Lest anyone misconstrue this Blog Carnival as “Catholic bashing“, let’s keep in mind that the vast majority of American Catholics support birth control despite the official church position.    In other words, many Catholics believe that reproductive rights are human rights —  like their counterparts mainline Protestant churches (e.g. the  Episcopal Church of the USA) and Jewish congregations, are engaged in the “sacred work” of securing reproductive justice for women.  (this work has a long history — One of the “fathers” of the birth control pill, John Rock, was a devout Catholic; protestant chaplains, and even a few Catholic ones, helped college students gain access to birth control on campuses).

So, take action and help spread the word:  no way to birth control co-pays!

Thoughts on Bachmann’s “Viral Politics”

via Student Activism(among many others).  At Tuesday night’s CNN/Tea Party Republican presidential debate, Michelle Bachmann chastized Texas governor Rick Perry  for his 2007 support of a mandatory state program vaccinating girls against Human Papilloma Virus — a sexually-transmitted virus that can lead to cervical cancer.  during the debate, Bachmann called the vaccine  a “government injection,” and Perry’s decision as “a violation of a liberty interest.” She also suggested that Perry’s support of mandatory vaccination was payback for Merck’s support of his campaign (Perry’s former chief of staff was a lobbyist for Merck). After the debate, Bachmann went even further:

“When you have innocent little 12-year-old girls,” she said, “that are being forced to have a government injection into their body — this is a liberty interest that violates the most deepest personal part of a little child. … A little girl doesn’t get a do over — once they have that vaccination in their body, once it causes its damage, that little girl doesn’t have a chance to go back.”

Student Activism says he was “gobsmacked by the language itself — the use of such heavily loaded molestation imagery to describe a non-invasive, voluntary medical procedure.”

I wasn’t going to get mixed up in this but because I contributed to the volume picture at left, and I’ve been getting links to articles about this asking for my thoughts, I’ve decided to weigh in after all.

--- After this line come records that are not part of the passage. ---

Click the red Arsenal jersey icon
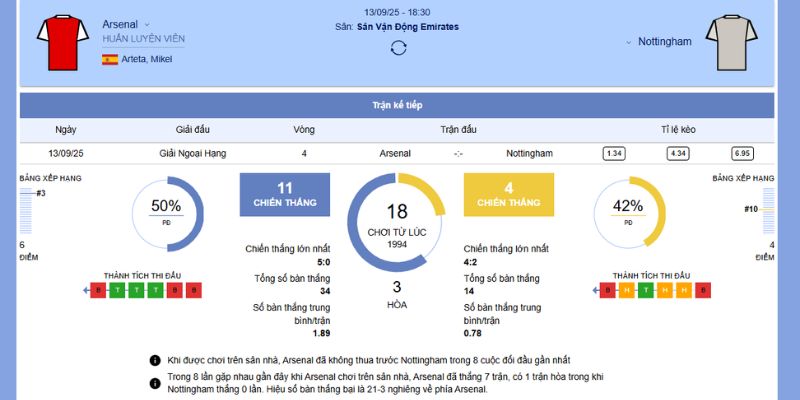Screen dimensions: 800x400 (x=56, y=42)
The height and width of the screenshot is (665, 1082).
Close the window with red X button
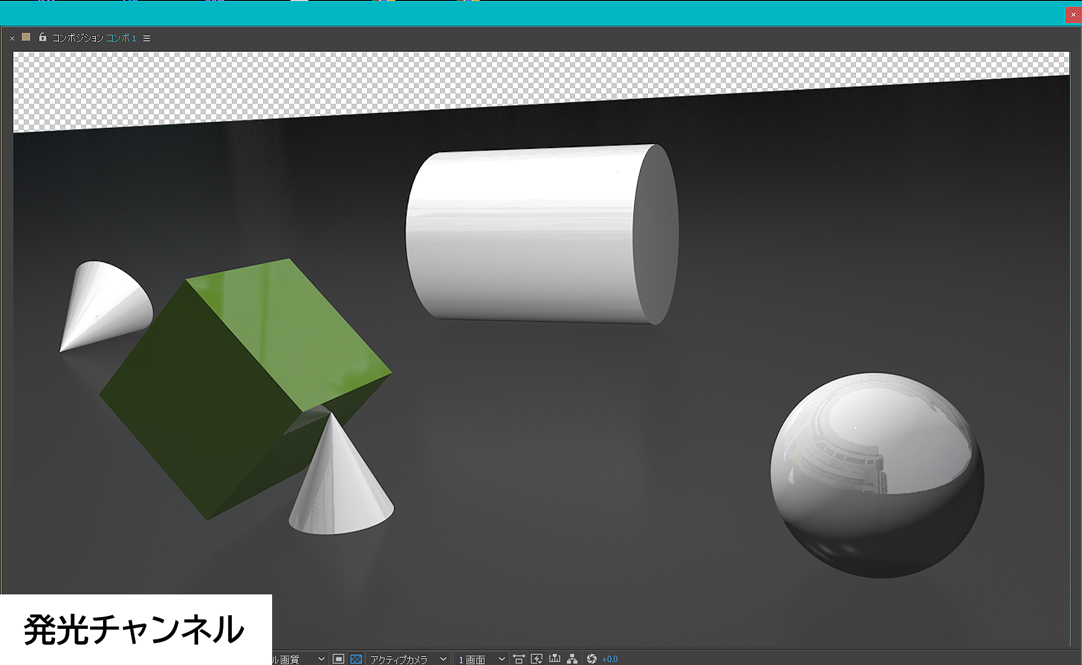pyautogui.click(x=1073, y=14)
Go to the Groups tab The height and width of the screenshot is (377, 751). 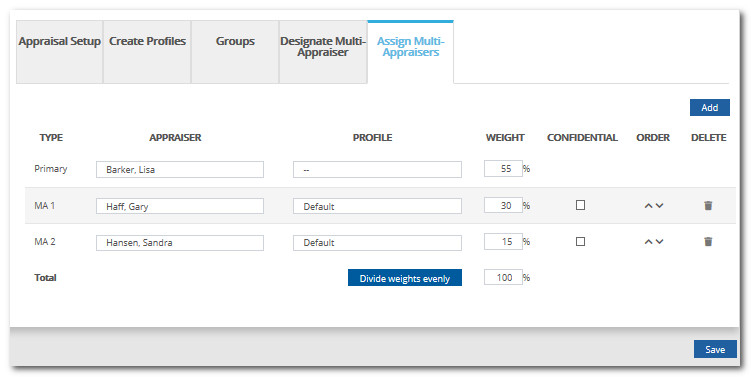(x=235, y=52)
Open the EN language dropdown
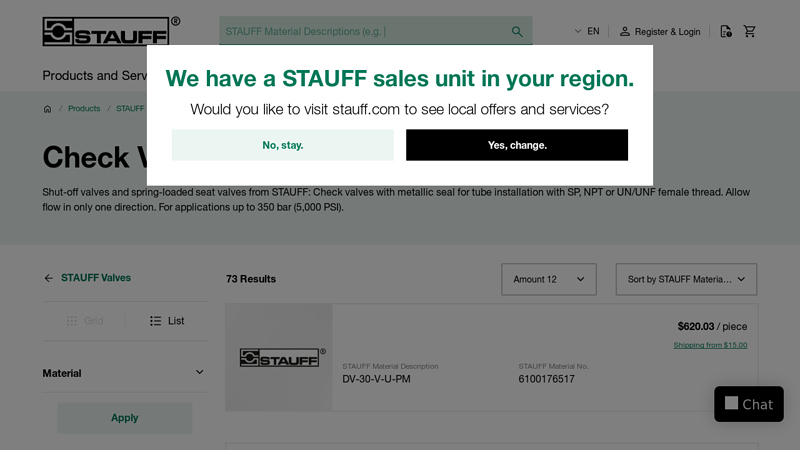The image size is (800, 450). tap(586, 31)
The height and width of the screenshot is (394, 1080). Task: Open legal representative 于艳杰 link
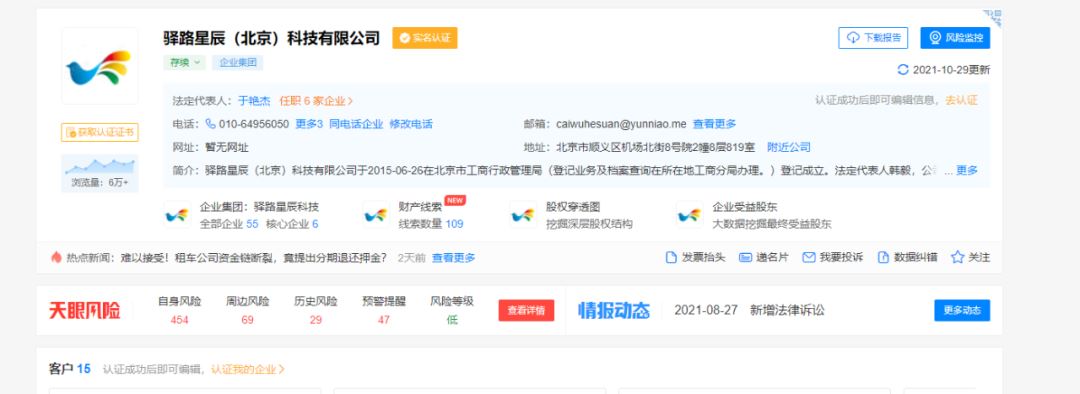pos(254,101)
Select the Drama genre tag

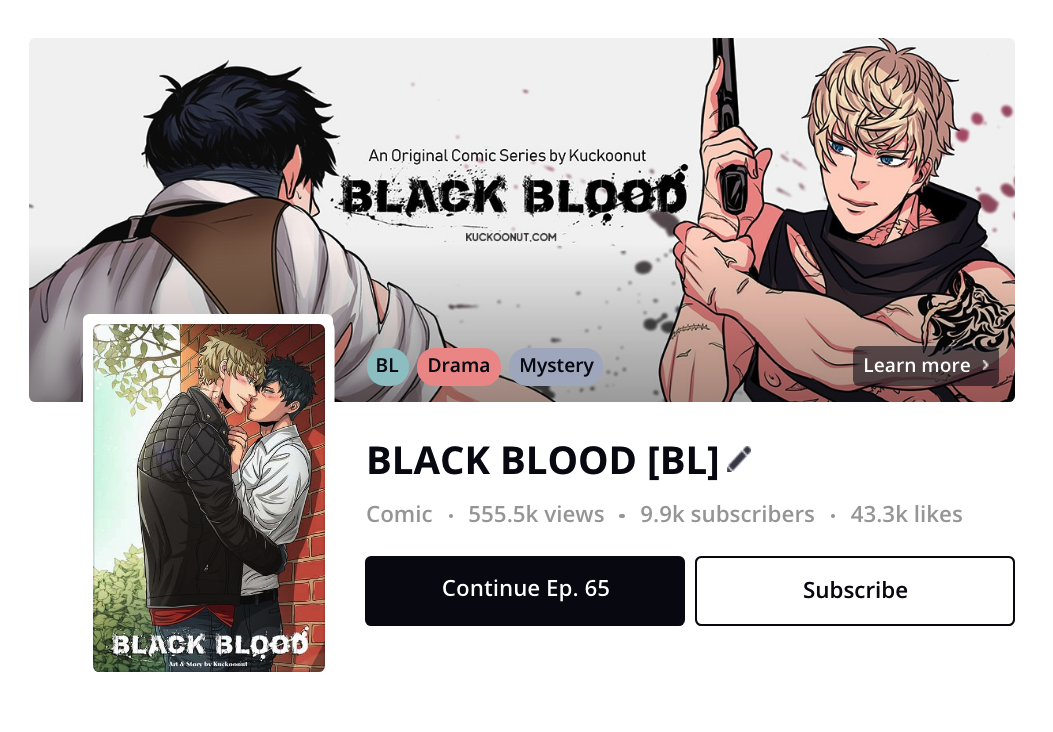(x=459, y=366)
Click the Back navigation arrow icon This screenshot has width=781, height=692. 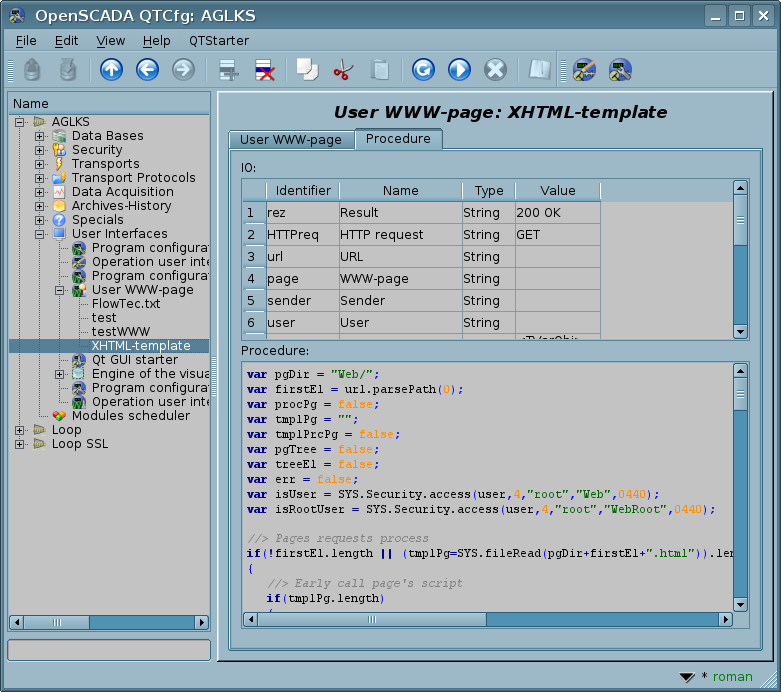pos(147,70)
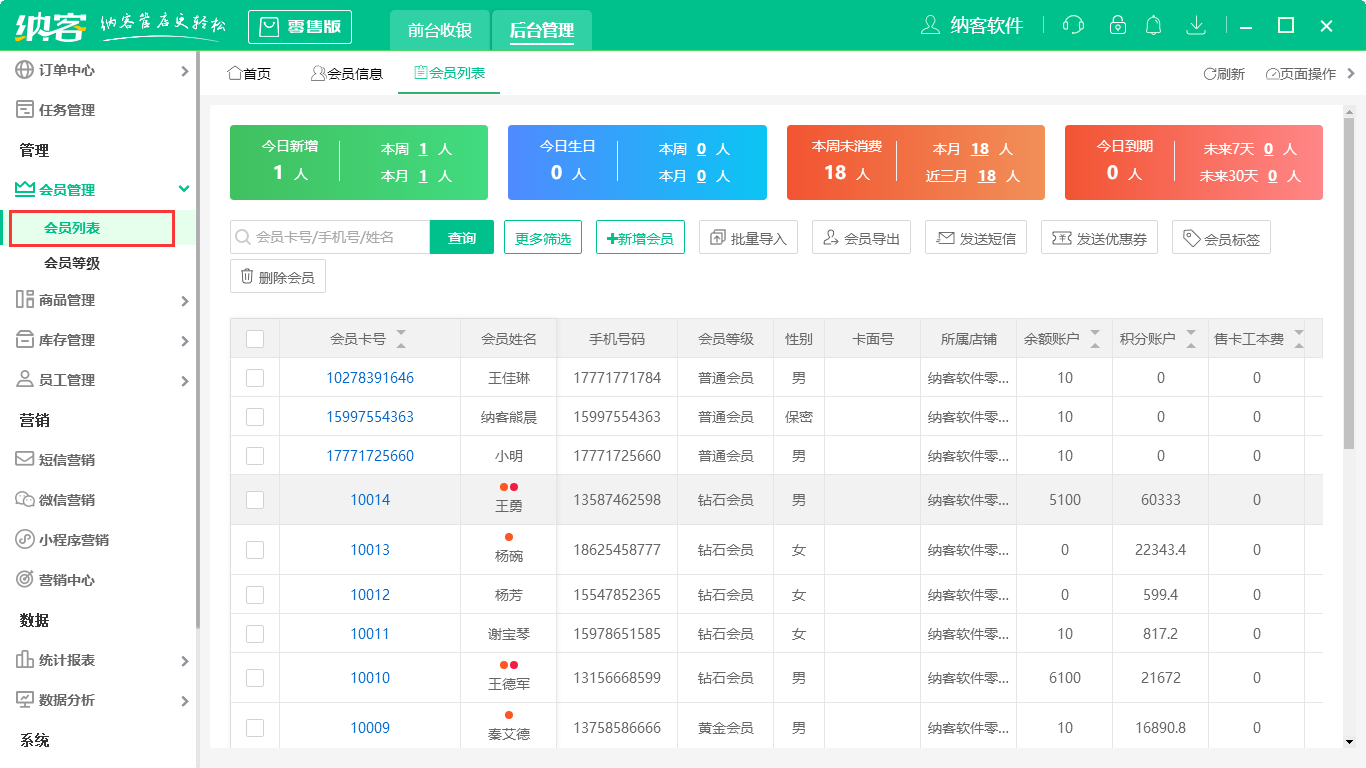Click the download icon in the title bar

(1196, 24)
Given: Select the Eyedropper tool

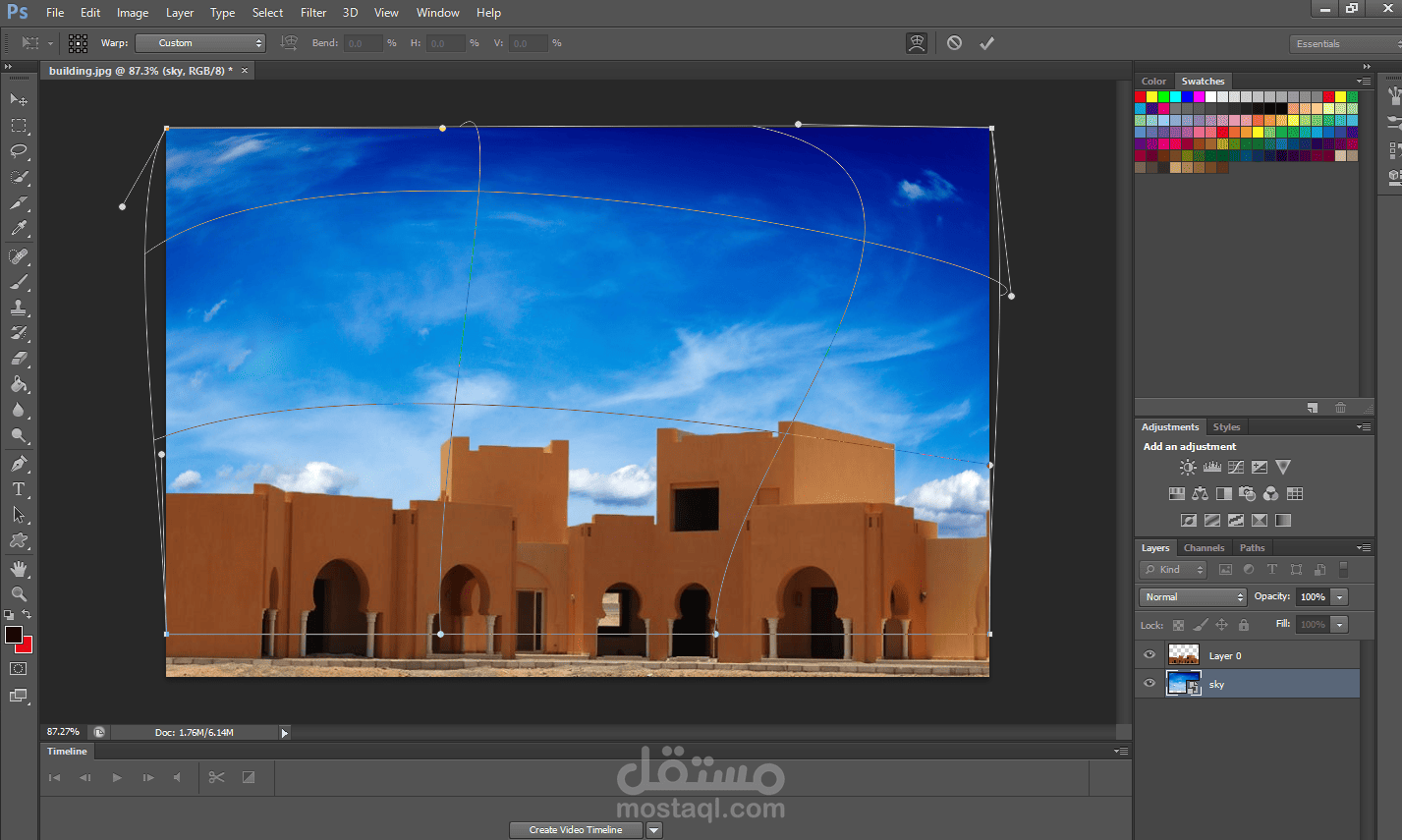Looking at the screenshot, I should click(19, 228).
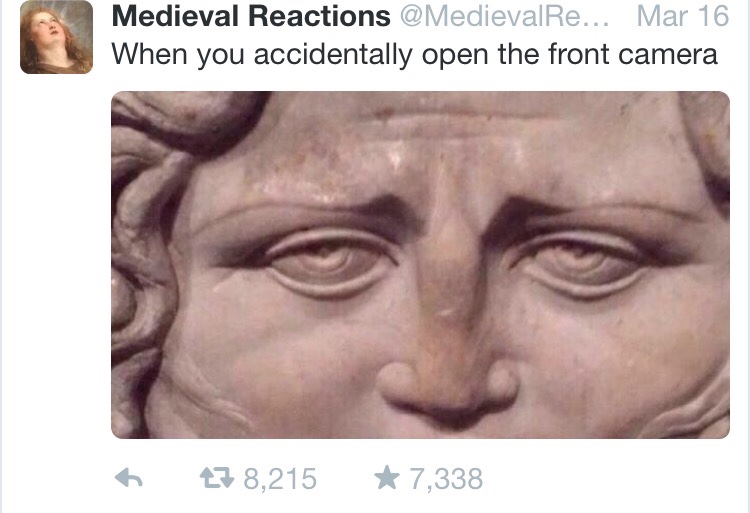Click the @MedievalRe… username handle
Image resolution: width=750 pixels, height=513 pixels.
click(505, 16)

I agree that Bachmann’s rhetoric is outrageous (especially since she shows little  concern for women who have been sexually assaulted, or those who need basic reproductive health care like pelvic exams or cervical cancer treatment).

Even the conservative paper  Wall Street Journal has condemned Bachmann’s “viral politics” and demagoguery, calling this “the kind of know-nothingism that undermines public support for vaccination altogether and leads to such public health milestones as California reporting in 2010 the highest number of whooping cough cases in 55 years.”

Wow, it’s not often I agree with the WSJ!  It’s also not often that the WSJ critiques a Republican candidate — obviously Backmann is beyond the pale (and I bet Perry’s ties to Big Pharma is a plus for the pro-business publication).

At the same time, I’m going to plug my and my colleagues’ work in Three Shots of Prevention and suggest critics get it and learn about the multiple moral, ethical, and scientific questions regarding HPV vaccines.

Update:  I’m addressing Dr. Pete’s comments here rather than in the comments section.  First, I and others who work on adolescent health issues acknowledge that there is a qualitative difference between young children and teenagers.  One of the keys to successful adolescent health care is involving teenagers in the process (and as they age, asking Mom and Dad to step out of the room). In other words, girls (and boys) who are being offered the HPV vaccine should be part of the conversation about whether or not to receive it.  So individual liberty includes teenagers too, not just parents. The imagery used by Bachmann in her remarks does not acknowledge the developmental differences between teenagers and younger children.